## An Overview of Proportion

An equation known as proportion shows that the two ratios given are equal to one another. In other words, the proportion declares that the two ratios or fractions are equal. In terms of proportion, two sets of given numbers are said to be directly proportional if they increase or decrease in the same ratio.

Symbol of Proportion: The proportion is denoted by the symbol ‘=’ or ‘::’.

Example: When two ratios are equal, they are said to be in proportion. For instance, the time it takes a train to travel 60 kilometres per hour is equal to the time it needs to travel 300 kilometres in 5 hours. For example, 300 km/5 hours at 50 km/h. There are two types of proportion:

Direct Proportion

Indirect Proportion

## Basics of Proportion

Let us first consider a,b,c and d as four quantities of proportion. So, we may write the proportion as a:b::c:d or a:b=c:d. Let us start explaining the proportions from these representations. Here:

a and d are the first and fourth term, respectively, known as extremes terms.

b and c are the second and third term, respectively, known as the mean terms.

Product of extremes = Product of mean.

Proportion

### Fourth Proportion

In the representation a:b=c:d, the letter d is known as the fourth proportion to a,b and c. For example, if 6,7 and 8,9 are in proportion, then 9 will be the fourth proportion to 6, 7 and 8.

### Fourth Proportional Formula

If we consider a, b, c and d are in proportion, then a:b::c:d. To calculate the fourth term that is d,

\[\dfrac{a}{b} = \dfrac{c}{d}\]

Therefore,

\[d = \dfrac{{b \times c}}{a}\]

### Mean Proportion

Here in the proportion a:b::c:d, b and c are known as the mean terms. Thus, the square root of the product of these two is the mean proportional between the two terms of a ratio in a proportional.

### Third Proportion

The second term of the mean terms serves as the third proportional of a proportion. If a:b = c:d, for instance, the term "c" is the third proportional to "a" and "b."

### How to Find Fourth Proportional

In the above example, we have seen the explanation and formula for the calculation of the fourth proportion.

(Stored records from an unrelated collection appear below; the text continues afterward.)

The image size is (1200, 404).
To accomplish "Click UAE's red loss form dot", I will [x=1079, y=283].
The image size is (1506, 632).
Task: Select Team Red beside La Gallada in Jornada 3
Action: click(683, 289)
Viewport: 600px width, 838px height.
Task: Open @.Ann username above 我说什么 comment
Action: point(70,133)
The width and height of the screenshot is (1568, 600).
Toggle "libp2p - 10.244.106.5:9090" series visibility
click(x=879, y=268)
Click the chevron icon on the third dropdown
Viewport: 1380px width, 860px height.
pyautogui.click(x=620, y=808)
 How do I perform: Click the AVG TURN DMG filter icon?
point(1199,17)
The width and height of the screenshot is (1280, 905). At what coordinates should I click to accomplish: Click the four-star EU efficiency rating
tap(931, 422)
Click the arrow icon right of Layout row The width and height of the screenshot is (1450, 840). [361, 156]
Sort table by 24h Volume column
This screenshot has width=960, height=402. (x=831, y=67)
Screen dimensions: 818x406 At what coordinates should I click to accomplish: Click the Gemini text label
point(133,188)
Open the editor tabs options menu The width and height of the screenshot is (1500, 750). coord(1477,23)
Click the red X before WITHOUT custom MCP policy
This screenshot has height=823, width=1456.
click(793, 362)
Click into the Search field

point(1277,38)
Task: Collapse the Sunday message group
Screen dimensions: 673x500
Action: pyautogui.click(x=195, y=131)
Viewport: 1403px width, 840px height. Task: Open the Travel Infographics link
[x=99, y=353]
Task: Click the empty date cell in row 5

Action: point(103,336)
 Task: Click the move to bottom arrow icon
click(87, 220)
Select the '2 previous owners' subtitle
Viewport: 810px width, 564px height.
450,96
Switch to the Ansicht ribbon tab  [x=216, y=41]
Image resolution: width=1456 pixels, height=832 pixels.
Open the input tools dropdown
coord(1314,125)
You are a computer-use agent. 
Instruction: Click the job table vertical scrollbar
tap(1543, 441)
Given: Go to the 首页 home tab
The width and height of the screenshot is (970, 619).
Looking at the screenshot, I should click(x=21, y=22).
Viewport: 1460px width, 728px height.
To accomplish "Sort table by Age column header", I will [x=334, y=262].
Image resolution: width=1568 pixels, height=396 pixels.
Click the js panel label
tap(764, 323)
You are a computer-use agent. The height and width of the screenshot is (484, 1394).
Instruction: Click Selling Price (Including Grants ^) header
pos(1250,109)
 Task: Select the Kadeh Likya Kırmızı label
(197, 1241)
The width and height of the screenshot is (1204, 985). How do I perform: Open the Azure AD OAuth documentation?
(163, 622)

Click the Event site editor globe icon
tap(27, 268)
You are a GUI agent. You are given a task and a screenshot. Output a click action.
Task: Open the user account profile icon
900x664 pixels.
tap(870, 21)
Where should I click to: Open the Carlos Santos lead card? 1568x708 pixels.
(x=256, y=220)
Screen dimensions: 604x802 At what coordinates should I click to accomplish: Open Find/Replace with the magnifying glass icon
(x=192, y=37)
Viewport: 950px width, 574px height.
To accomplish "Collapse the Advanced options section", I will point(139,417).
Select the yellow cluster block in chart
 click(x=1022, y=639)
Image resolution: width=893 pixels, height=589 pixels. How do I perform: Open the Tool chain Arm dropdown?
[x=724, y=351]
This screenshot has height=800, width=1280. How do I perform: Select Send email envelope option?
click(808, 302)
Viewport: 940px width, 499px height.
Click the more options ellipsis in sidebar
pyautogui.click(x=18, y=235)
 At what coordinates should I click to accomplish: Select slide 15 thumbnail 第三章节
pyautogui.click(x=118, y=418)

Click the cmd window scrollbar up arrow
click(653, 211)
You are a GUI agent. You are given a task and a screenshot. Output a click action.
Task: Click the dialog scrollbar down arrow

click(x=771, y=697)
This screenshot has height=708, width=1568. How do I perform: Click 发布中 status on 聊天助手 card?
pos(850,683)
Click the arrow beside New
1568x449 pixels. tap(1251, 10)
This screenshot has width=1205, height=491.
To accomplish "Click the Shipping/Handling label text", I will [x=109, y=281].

Here let us understand it with the help of examples:

1. Find the fourth Proportion to 10, 20, 30.

Explanation: Let the fourth proportion to 10, 20 and 30 be x.

Then, 10:20:: 30: x

\[ \Rightarrow 10 \times x = 20 \times 30\](Product of extreme= product of mean)

\[ \Rightarrow x = \dfrac{{20 \times 30}}{{10}}\]

\[\Rightarrow x = 60\]

Hence, the fourth proportion to 10, 20, 30 is 60.

### Summary

The equality of two ratios is referred to as proportion. The ratio symbol (::) is used to denote proportions, which aid in solving problems involving ambiguous quantities. To put it another way, proportion is an expression or equation that shows that two ratios or fractions are equal.

### Solved Questions

1.What will be the fourth term if the first three terms of the proportion are 6, 12, and 24.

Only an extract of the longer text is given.